INSTRUCTIONS FOR THE TASK:
Give the data back exactly as it stands.

Collected data entries
*** Block opens ***

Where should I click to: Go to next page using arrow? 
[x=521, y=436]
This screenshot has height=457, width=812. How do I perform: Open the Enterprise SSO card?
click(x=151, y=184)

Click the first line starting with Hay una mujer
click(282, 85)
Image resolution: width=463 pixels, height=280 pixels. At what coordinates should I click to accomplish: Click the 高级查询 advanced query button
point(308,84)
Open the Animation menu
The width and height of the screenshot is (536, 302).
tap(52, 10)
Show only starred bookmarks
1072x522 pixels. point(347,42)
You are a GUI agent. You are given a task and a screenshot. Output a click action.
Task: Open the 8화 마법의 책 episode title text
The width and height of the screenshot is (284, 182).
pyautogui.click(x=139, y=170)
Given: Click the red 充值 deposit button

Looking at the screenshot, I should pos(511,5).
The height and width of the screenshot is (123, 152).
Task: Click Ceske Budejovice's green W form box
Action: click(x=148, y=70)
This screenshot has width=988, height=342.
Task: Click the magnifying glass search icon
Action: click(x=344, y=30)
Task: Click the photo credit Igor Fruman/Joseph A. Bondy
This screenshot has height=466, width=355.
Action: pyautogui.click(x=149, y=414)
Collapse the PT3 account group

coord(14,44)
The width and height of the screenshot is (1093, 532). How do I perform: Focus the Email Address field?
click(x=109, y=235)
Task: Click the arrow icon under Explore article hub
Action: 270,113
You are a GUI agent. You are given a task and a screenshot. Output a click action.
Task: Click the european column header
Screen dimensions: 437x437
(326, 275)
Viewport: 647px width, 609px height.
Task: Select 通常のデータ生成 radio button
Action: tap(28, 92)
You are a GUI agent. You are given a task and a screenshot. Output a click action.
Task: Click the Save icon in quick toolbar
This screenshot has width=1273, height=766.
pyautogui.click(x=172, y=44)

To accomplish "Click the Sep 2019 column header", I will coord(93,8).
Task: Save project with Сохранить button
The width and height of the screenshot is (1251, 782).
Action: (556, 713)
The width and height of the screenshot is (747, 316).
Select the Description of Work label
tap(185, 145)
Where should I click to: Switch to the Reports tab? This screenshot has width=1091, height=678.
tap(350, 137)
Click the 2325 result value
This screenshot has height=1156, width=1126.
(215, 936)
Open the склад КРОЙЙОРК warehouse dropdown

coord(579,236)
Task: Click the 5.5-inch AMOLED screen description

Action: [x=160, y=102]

*** Block closes ***

REPLY:
Where should I click to: Go to next page using arrow? 
[x=521, y=436]
This screenshot has height=457, width=812. How do I perform: Open the Enterprise SSO card?
click(x=151, y=184)

Click the first line starting with Hay una mujer
click(282, 85)
Image resolution: width=463 pixels, height=280 pixels. At what coordinates should I click to accomplish: Click the 高级查询 advanced query button
point(308,84)
Open the Animation menu
The width and height of the screenshot is (536, 302).
tap(52, 10)
Show only starred bookmarks
1072x522 pixels. point(347,42)
You are a GUI agent. You are given a task and a screenshot. Output a click action.
Task: Open the 8화 마법의 책 episode title text
The width and height of the screenshot is (284, 182).
pyautogui.click(x=139, y=170)
Given: Click the red 充值 deposit button

Looking at the screenshot, I should pos(511,5).
The height and width of the screenshot is (123, 152).
Task: Click Ceske Budejovice's green W form box
Action: click(x=148, y=70)
This screenshot has width=988, height=342.
Task: Click the magnifying glass search icon
Action: click(x=344, y=30)
Task: Click the photo credit Igor Fruman/Joseph A. Bondy
This screenshot has height=466, width=355.
Action: pyautogui.click(x=149, y=414)
Collapse the PT3 account group

coord(14,44)
The width and height of the screenshot is (1093, 532). How do I perform: Focus the Email Address field?
click(x=109, y=235)
Task: Click the arrow icon under Explore article hub
Action: 270,113
You are a GUI agent. You are given a task and a screenshot. Output a click action.
Task: Click the european column header
Screen dimensions: 437x437
(326, 275)
Viewport: 647px width, 609px height.
Task: Select 通常のデータ生成 radio button
Action: tap(28, 92)
You are a GUI agent. You are given a task and a screenshot. Output a click action.
Task: Click the Save icon in quick toolbar
This screenshot has width=1273, height=766.
pyautogui.click(x=172, y=44)

To accomplish "Click the Sep 2019 column header", I will coord(93,8).
Task: Save project with Сохранить button
The width and height of the screenshot is (1251, 782).
Action: (556, 713)
The width and height of the screenshot is (747, 316).
Select the Description of Work label
tap(185, 145)
Where should I click to: Switch to the Reports tab? This screenshot has width=1091, height=678.
tap(350, 137)
Click the 2325 result value
This screenshot has height=1156, width=1126.
(215, 936)
Open the склад КРОЙЙОРК warehouse dropdown

coord(579,236)
Task: Click the 5.5-inch AMOLED screen description

Action: [x=160, y=102]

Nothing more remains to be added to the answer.